Rows of pointing data:
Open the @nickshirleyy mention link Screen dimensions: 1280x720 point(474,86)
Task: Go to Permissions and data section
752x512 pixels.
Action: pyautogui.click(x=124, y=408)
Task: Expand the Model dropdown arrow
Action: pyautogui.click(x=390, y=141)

[WHAT IS EXPECTED]: Please collect every line of the items above that contains the string "Task".

[SOLUTION]:
Task: Go to Permissions and data section
Task: Expand the Model dropdown arrow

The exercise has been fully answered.